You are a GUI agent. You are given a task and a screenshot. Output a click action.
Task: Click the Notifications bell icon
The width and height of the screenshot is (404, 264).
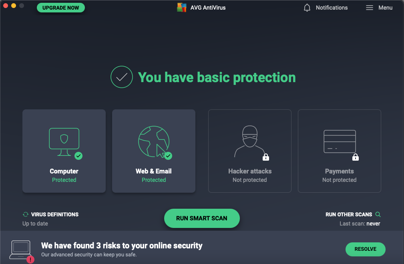click(307, 8)
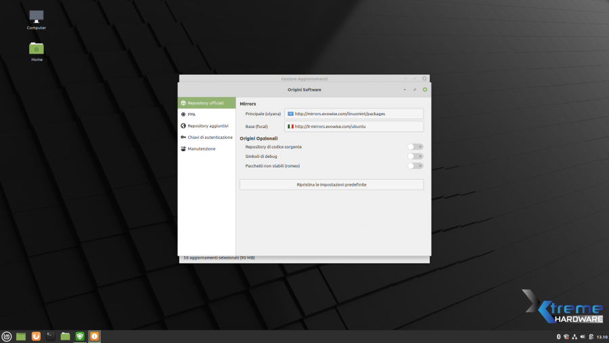Launch Firefox from the panel
The height and width of the screenshot is (343, 609).
click(x=36, y=336)
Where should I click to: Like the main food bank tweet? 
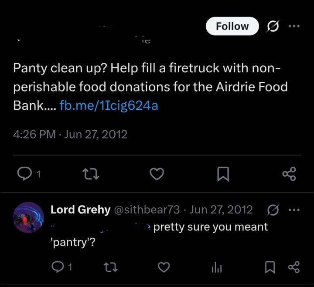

__Brief__. When you write out the material above, keep every line exact and drop each picture.

__Answer below__.
You are a GUI agent. You are given a task and a screenshot. Output a click action.
Task: Click the Notifications bell icon
The width and height of the screenshot is (404, 264).
click(307, 8)
Launch Firefox from the panel
The height and width of the screenshot is (343, 609).
click(x=36, y=336)
Where should I click to: Like the main food bank tweet? 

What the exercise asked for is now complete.